Non è soltanto dell'Opec o dei produttori di shale oil la responsabilità dell'eccesso di petrolio sul mercato. Anche le major ci hanno messo lo zampino, aumentando la produzione di 738mila barili al giorno nel primo trimestre di quest'anno, proprio mentre il prezzo del barile scendeva rovinosamente ai minimi da sei anni, sotto 50 dollari al barile. La cifra emerge da un'analisi del Sole 24 Ore sui bilanci appena pubblicati da sette grandi compagnie occidentali: le europee Royal Dutch Shell, Bp, Eni, Total e Statoil e le statunitensi ExxonMobil e ConocoPhillips.

Se si considera anche il gas, la produzione è salita di 619mila barili equivalenti petrolio al giorno (boe), un risultato appannato da Shell, l'unica ad aver fatto un passo indietro con l'output (-2% a 3,166 mboeg), ma la società prevede che quest'ultimo aumenterà del 20% dall'anno prossimo grazie alla fusione da 70 miliardi di dollari con Bg Group.

Massimizzare i volumi di produzione per compensare il minor valore del greggio può rivelarsi un autogol, perché in questo modo si gettano i semi per nuovi ribassi di prezzo. Probabilmente per le major non si è trattato, se non in minima parte, di una strategia deliberata: lo sviluppo di nuovi giacimenti (in particolare di risorse convenzionali) richiede anni di lavoro e fino a pochi mesi fa nessuno aveva previsto che le condizioni del mercato potessero peggiorare fino a questo punto: nel primo trimestre di quest'anno il Brent valeva in media 55,13 $/barile, contro 107,87 $ nello stesso periodo del 2014.

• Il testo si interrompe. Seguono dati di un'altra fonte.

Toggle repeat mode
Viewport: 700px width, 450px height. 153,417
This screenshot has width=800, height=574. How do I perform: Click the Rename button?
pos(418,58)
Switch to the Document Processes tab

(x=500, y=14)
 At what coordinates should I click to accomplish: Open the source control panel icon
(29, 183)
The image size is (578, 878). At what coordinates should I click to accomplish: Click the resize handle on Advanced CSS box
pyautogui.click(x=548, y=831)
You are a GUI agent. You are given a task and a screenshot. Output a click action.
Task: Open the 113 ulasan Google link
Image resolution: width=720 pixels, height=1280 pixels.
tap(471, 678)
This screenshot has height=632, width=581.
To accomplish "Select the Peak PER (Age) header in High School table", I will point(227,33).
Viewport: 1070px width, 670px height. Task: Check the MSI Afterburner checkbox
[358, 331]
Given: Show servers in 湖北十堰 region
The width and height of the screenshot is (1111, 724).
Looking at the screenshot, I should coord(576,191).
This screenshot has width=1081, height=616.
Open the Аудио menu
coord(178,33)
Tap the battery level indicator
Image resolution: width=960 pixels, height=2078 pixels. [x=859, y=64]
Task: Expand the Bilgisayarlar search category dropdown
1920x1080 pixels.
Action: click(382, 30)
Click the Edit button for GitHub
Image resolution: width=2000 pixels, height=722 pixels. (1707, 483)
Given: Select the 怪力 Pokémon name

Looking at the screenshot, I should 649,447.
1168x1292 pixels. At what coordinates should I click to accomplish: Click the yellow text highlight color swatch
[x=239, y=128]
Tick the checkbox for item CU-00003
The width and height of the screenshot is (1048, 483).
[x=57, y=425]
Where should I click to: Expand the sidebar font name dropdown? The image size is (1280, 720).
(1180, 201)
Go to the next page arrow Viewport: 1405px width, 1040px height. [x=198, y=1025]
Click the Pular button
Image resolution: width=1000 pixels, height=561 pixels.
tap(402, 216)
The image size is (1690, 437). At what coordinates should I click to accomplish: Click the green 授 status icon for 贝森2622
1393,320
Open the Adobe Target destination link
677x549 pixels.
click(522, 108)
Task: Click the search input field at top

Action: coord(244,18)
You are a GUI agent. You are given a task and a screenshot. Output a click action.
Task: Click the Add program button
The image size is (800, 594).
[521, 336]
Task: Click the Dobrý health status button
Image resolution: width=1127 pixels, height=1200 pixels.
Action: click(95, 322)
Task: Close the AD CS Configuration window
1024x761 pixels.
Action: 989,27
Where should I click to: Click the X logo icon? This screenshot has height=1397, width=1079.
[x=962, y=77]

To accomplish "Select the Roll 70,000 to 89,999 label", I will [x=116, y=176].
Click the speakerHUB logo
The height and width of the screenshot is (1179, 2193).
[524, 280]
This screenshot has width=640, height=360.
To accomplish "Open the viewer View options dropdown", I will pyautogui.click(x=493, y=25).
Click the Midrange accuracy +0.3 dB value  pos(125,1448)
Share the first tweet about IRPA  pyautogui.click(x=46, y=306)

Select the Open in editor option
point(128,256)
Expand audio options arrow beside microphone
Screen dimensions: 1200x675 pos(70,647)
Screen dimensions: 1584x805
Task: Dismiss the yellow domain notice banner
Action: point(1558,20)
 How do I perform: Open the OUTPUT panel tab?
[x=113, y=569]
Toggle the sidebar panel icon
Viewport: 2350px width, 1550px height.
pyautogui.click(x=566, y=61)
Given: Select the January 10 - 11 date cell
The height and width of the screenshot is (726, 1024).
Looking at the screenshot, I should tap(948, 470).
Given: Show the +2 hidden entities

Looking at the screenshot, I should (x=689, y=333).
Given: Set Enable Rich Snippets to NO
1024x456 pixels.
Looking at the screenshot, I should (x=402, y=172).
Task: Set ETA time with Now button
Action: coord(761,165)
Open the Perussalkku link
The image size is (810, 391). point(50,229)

La continua crescita della produzione - cui per ora non si sottraggono né le compagnie statali, né quelle private - minacciata tuttavia di far nuovamente crollare il prezzo del greggio, dopo il recente recupero. Reuters stima che l'Opec anche in aprile abbia aumentato l'output, a 31,04 mbg (+70mila bg), il massimo da novembre 2012.

Shell a parte, l'accelerazione delle attività estrattive balza agli occhi come un elemento ricorrente in questa stagione di trimestrali. L'altro fil rouge è la rivincita del modello di business integrato: come già Bp, Eni e Total, anche Exxon e Shell, che hanno presentato i conti ieri, sono riuscite ad attutire il crollo degli utili grazie alla divisione downstream.

Ben peggio è andata a Conoco, che tre anni fa ha scorporato le raffinerie dando vita a Phillips 66, e alla norvegese Statoil, attiva quasi esclusivamente nell'upstream: la prima ha chiuso il trimestre con una perdita di 222 milioni di dollari, al netto di poste straordinarie, mentre la seconda ha accusato una perdita di ben 4,7 miliardi, benché legata soprattutto alla svalutazione di asset nello shale oil americano.

Anche Exxon e Shell hanno sofferto, ma i risultati hanno superato le attese degli analisti, soprattutto nel caso del colosso Usa. I suoi utili trimestrali sono crollati del 46% a 4,94 miliardi di dollari, ma nella raffinazione - settore in cui è particolarmente forte - il profitto è più che raddoppiato (e addirittura quintuplicato fuori dagli Usa), salendo a 1,67 miliardi.
Per Shell gliutili si sono ridotti complessivamente a 3,2 miliardi di $ (-56%), con un impatto di 4,7 miliardi dovuto al crollo dei prezzi di petrolio e gas. Ma nel downstream c'è stato un balzo da 1,6 a 2,6 miliardi di $. Il direttore finanziario Simon Henry non ha escluso nuove acquisizioni dopo quella di Bg, anche se di piccolo taglio: «Non abbiamo più molti contanti, ma valuteremo tutto ciò che potrebbe interessarci».